By Eric Chen, WAC Nutritionist and Wellness Coach

Fruit and vegetable intake has a direct correlation with the reduction of heart disease, diabetes, and age-related disease. We are also finding out that stress has dramatic effects on inflammation and can even negate the effects of clean eating. In a recent study published by Molecular Psychiatry, findings show that women who claimed to have higher stress—regardless of a clean or fatty diet—showed similar inflammatory responses. Over a lifetime, higher inflammatory markers are linked to an increased risk of various diseases, such as cardiovascular disease, diabetes, arthritis, and certain cancers. While eating clean is a great first step, the next step is to manage stress. Here are a few recommendations on how to lower your stress!
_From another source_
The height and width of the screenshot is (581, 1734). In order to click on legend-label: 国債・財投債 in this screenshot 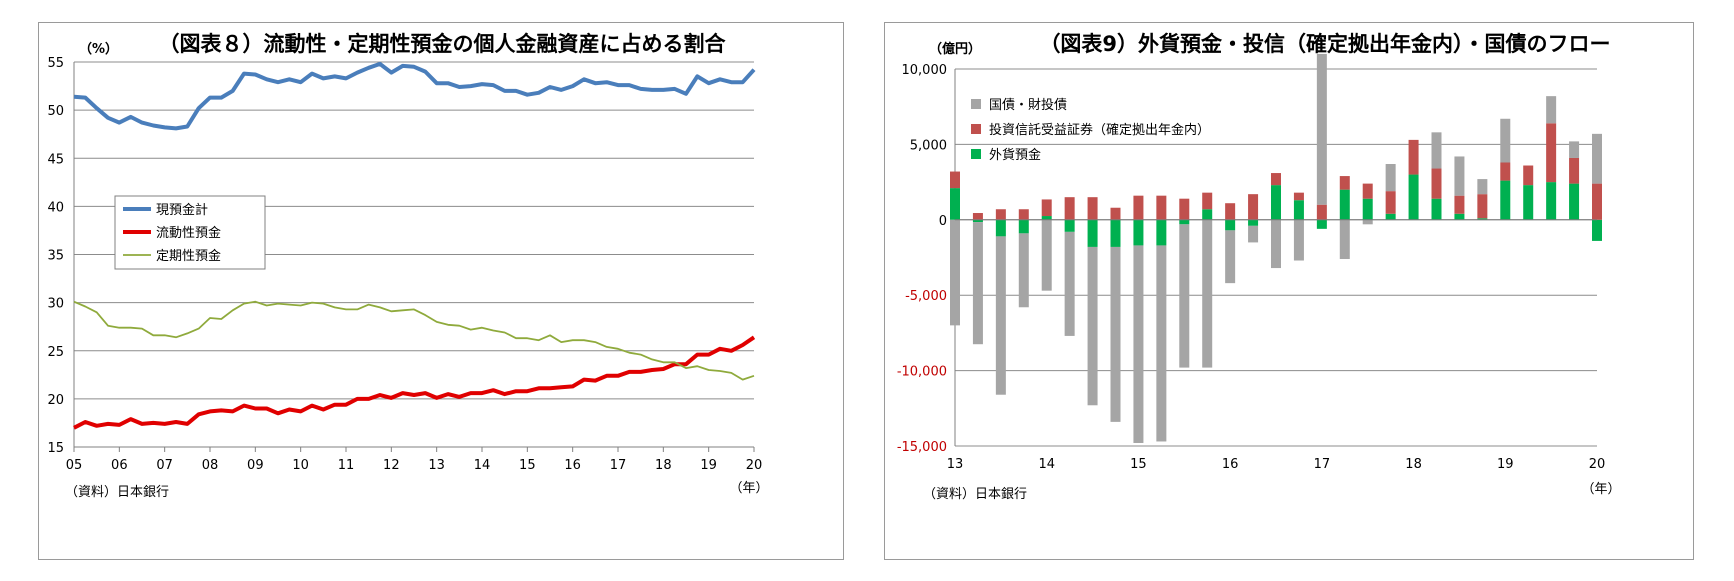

  1. Yoga and meditation: Use the power of breathing to bring attention to the present instead of worrying about the past or future. Try one of our many classes offered at the WAC!
  2. Exercise: Physical activity is a great way to get away from the daily grind and put attention toward personal growth.
  3. Cooking: Time in the kitchen doesn’t have to be perceived as a chore. Instead, cooking and meal prep can be an extremely relaxing activity. Get your whole family involved and turn it into an after school/work group activity you do a couple of times a week.